Book Read Free

Any Day Now

Page 6

by Denise Roig


  J-P looked back at the church, the massive doors now closed. Was she in there? Would she follow them? He’d heard about spirits staying, well, afloat, until the actual burial.

  The hall turned out to be only five minutes from the church, a Knights of Columbus kind of place. They got out of the car, J-P as slowly as he could. This was what he most looked forward to and most feared: the party, if you could call it that, after. Post-wedding, post-funeral parties up here were like high school dances, with a buffet table against one wall, and long, chair-lined tables covered in plastic, where everyone ate a lot and joked and gossiped while the little kids horsed around in the middle. You couldn’t really tell the difference between the weddings and the funerals, as Ma said. This was the best part of any visit, but the worst, too, because it was when he had to talk.

  Ma ducked into the bathroom right away, so now he wasn’t going to be able to hide behind her. Ma was mostly a social disaster, but her French was OK, and she somehow rose to these occasions. She’d put on lipstick and a little blusher and come out and…talk. Alain’s three kids were already tearing around the place, Isabelle was talking to two girls he didn’t recognize and Pa was talking with the older nephews, Alain, Philippe and Noël. Or rather, he was talking at them. Pa liked to hold forth.
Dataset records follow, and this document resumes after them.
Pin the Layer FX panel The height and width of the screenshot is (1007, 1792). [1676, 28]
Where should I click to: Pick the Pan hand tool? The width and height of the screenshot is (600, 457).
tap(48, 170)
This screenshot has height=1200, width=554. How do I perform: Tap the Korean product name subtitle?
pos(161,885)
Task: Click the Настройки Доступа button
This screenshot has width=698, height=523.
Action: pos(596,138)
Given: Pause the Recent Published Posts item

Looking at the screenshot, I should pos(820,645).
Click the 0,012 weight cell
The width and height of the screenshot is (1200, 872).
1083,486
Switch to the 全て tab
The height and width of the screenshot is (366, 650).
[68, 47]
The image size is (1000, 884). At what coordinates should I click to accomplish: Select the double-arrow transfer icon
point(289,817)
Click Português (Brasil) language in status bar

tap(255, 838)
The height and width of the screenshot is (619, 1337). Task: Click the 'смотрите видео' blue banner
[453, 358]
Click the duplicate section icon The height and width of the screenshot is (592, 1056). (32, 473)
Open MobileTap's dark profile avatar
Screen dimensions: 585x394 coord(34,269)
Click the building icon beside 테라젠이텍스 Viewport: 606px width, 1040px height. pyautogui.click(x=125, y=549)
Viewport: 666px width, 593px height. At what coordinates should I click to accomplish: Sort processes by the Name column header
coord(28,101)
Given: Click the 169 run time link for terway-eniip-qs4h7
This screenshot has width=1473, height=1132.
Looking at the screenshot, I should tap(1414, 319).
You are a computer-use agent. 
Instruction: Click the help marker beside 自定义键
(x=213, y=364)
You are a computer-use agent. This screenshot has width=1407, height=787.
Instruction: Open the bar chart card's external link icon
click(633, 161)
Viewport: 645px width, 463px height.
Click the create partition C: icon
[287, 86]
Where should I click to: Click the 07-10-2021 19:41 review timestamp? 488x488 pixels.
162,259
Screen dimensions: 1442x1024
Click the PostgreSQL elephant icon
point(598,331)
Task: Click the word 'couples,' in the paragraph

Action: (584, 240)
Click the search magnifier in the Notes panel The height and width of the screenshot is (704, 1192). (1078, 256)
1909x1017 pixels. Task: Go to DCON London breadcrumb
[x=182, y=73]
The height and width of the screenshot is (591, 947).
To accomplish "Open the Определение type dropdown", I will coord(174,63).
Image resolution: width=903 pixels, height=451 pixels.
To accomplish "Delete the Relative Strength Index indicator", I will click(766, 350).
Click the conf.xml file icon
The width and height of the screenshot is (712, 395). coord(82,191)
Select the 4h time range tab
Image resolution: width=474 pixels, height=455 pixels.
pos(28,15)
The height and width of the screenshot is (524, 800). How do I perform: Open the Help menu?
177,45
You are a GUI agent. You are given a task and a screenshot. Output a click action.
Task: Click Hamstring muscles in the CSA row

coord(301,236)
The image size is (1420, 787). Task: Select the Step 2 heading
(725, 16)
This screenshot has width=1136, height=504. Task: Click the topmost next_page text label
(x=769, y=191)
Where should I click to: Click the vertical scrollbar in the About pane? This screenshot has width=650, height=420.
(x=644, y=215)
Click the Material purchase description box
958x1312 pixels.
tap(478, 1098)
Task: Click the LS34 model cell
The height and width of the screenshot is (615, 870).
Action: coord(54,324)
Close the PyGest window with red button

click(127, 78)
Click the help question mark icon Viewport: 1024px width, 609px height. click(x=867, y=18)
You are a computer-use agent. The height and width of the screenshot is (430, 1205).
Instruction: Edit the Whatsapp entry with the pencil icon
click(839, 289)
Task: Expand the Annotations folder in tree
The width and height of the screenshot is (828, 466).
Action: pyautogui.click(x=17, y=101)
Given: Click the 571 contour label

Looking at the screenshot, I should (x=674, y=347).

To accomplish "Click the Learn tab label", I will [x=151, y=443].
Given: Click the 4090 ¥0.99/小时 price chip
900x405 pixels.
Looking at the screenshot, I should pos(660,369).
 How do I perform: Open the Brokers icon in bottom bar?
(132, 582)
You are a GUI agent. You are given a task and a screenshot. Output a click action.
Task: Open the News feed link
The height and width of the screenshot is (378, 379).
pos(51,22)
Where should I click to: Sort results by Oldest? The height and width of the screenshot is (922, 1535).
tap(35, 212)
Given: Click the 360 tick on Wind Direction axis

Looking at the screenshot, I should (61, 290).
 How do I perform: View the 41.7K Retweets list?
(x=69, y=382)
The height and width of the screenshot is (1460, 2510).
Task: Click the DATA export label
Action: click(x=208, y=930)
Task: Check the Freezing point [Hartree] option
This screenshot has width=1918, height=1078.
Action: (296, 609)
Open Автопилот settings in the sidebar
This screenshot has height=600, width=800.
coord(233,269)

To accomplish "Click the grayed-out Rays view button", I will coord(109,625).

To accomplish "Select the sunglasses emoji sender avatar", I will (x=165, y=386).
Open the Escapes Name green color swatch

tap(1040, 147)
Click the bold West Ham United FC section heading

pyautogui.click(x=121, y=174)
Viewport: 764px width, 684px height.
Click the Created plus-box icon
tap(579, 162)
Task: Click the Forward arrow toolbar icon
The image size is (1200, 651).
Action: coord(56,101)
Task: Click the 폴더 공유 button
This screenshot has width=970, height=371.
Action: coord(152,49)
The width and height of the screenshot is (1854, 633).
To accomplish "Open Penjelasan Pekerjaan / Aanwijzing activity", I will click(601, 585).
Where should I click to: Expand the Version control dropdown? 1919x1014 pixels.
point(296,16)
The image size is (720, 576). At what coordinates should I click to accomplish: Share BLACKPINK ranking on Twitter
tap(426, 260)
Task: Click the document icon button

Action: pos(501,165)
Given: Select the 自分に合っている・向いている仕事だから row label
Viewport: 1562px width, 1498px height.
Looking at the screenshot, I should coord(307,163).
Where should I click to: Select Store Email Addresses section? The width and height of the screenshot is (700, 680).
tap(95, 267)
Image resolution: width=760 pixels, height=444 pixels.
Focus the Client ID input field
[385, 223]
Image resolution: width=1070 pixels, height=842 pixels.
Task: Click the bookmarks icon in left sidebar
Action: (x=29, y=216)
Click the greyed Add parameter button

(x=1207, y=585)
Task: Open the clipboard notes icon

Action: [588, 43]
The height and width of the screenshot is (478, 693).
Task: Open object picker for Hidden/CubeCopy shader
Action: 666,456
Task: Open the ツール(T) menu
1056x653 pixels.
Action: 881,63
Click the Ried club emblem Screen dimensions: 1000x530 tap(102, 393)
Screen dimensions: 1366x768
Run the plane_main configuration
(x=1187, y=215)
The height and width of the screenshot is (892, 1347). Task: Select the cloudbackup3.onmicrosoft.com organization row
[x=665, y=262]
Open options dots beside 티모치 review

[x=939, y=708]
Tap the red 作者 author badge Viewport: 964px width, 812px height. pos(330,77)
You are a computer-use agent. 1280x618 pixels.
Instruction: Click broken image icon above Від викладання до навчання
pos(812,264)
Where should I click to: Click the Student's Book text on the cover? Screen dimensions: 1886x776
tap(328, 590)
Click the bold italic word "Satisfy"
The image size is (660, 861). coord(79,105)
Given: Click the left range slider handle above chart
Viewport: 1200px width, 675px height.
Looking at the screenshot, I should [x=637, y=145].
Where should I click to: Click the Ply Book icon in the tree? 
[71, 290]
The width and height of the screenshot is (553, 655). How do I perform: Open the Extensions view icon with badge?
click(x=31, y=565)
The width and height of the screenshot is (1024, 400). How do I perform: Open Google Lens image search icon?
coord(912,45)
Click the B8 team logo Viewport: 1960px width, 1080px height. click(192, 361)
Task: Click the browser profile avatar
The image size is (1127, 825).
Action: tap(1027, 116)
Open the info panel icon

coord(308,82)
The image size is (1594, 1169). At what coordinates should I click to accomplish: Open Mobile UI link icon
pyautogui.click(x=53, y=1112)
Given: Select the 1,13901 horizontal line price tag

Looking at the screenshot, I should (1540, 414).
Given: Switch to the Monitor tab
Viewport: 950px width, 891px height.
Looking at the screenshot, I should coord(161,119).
  “J-P! Bonjour!” and Tante Yvonne was giving him lipstick kisses and talking about the weather (he thought) and how big he’d grown (he thought) and about the complications of Jocelyne’s illness.

  “J-P!” Another aunt circled in. It always took him by surprise hearing his initials pronounced in French — Jee-Pay! — though by the end of any visit it felt as if this was the only way to say his name. Truth was, by the end of most visits he didn’t feel much like going home. Home was a cooler, quieter place where people didn’t fuss over him much. Granby, Massachusetts, was OK as places go, and he had some good, old friends like Josh whom he’d known since kindergarten. But life wasn’t thick with people like it was here.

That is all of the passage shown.